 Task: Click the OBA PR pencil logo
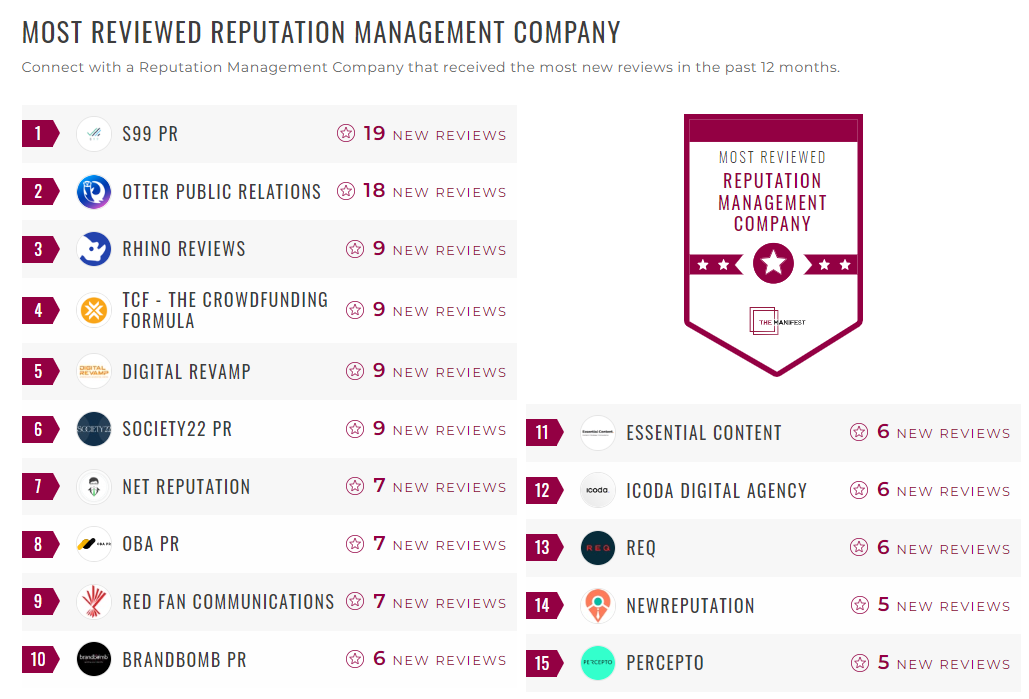pos(94,545)
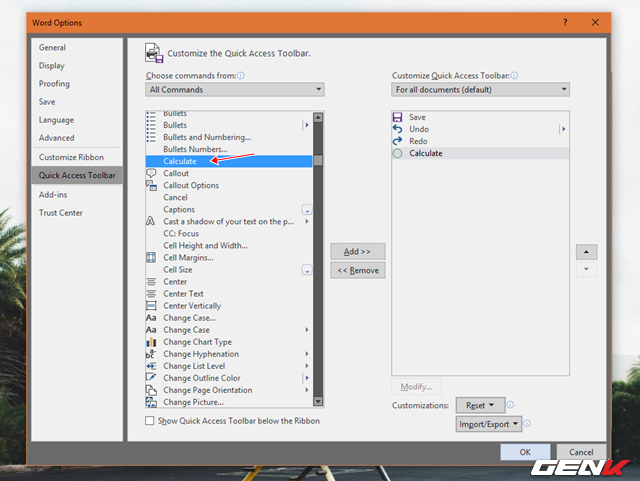Click the << Remove button
The image size is (640, 481).
tap(358, 270)
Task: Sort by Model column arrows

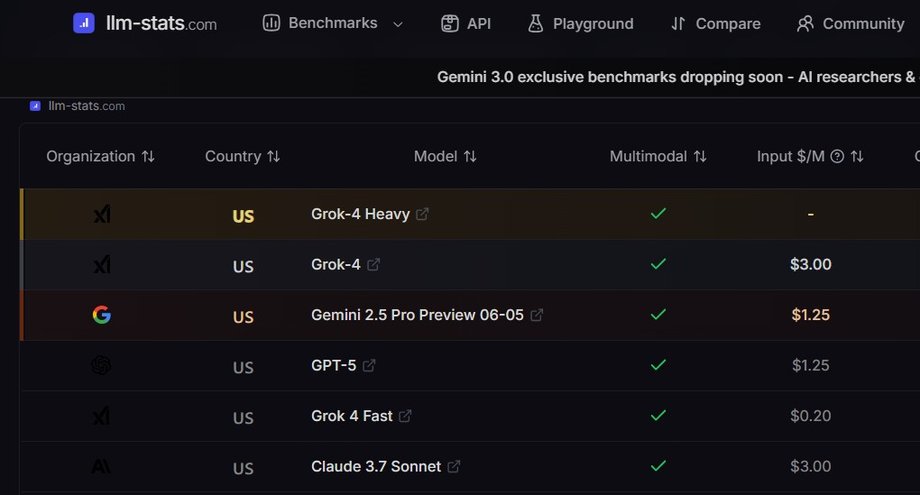Action: (470, 157)
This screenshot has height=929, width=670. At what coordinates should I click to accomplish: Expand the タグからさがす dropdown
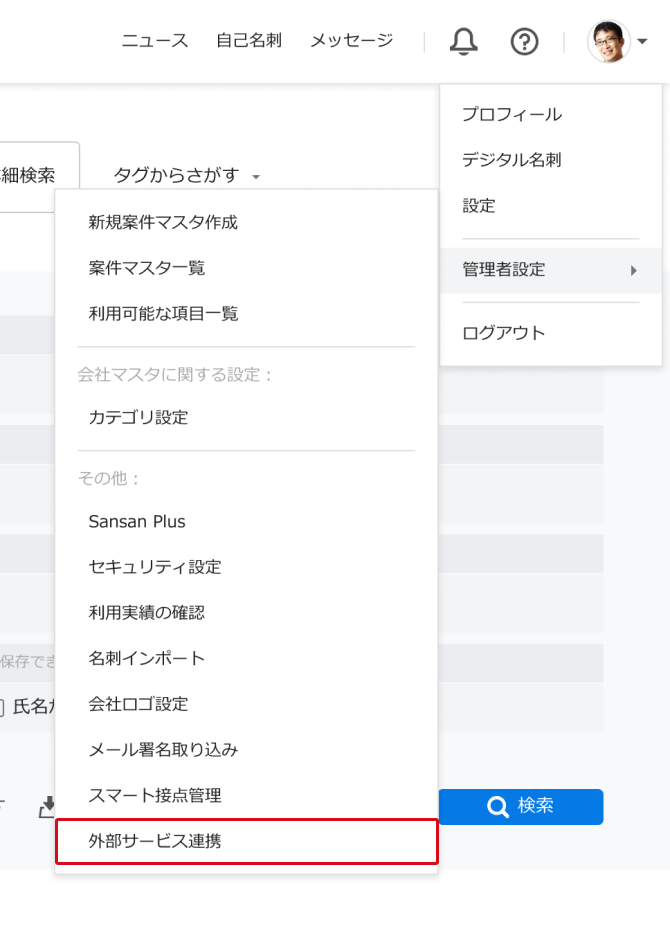click(x=187, y=175)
• • • • • • •
Find the line with "This screenshot has" in the listing and extract it and all lines after it through the end, exactly, without the pictures.

● Output below:
This screenshot has height=929, width=670. At what coordinates should I click to accomplish: Expand the タグからさがす dropdown
click(x=187, y=175)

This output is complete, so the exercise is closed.